#### What you should do
Wherever the word "agent" shows up in the data, report the line it sits in.

#### Information
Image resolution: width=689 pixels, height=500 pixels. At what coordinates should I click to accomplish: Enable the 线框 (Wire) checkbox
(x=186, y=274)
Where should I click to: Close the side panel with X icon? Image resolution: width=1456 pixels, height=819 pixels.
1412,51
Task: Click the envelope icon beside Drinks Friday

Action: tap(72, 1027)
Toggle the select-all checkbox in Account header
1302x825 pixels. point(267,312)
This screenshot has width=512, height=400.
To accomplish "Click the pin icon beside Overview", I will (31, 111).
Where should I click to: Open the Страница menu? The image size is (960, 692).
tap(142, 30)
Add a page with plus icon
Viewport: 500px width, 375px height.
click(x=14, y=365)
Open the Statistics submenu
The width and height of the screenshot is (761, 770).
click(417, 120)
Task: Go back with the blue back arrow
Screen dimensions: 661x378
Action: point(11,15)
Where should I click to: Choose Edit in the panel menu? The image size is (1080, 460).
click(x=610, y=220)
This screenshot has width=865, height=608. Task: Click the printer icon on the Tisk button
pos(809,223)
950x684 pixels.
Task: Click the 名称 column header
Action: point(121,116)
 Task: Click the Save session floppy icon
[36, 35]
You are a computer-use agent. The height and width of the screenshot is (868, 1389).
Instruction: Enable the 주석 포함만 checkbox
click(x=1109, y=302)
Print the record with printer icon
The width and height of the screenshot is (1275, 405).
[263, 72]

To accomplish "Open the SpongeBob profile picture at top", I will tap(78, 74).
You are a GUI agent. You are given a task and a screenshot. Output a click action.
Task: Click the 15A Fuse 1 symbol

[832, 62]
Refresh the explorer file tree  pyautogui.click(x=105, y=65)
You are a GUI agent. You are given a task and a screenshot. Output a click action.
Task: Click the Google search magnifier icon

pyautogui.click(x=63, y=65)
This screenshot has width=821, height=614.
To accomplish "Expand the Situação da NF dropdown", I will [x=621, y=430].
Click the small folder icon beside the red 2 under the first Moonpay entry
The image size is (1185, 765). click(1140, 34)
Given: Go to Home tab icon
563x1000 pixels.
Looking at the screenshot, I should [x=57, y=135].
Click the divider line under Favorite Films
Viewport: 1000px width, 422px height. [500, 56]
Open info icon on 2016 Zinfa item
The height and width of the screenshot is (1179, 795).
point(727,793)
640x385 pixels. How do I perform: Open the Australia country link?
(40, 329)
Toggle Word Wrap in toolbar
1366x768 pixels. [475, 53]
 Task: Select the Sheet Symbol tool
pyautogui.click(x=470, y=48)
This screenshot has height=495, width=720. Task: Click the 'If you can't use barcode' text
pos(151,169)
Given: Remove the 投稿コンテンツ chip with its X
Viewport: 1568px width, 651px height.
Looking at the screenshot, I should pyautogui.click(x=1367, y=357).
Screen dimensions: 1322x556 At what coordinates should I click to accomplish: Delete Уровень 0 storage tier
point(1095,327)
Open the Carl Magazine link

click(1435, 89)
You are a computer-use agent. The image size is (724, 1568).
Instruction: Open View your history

#### Exercise solution
You are a computer-use agent. The height and width of the screenshot is (868, 1389).
You are a GUI agent. You are given a task and a screenshot. Output a click action.
You are a GUI agent. You are given a task and a screenshot. Output a click action.
You are a computer-use agent. The image size is (724, 1568).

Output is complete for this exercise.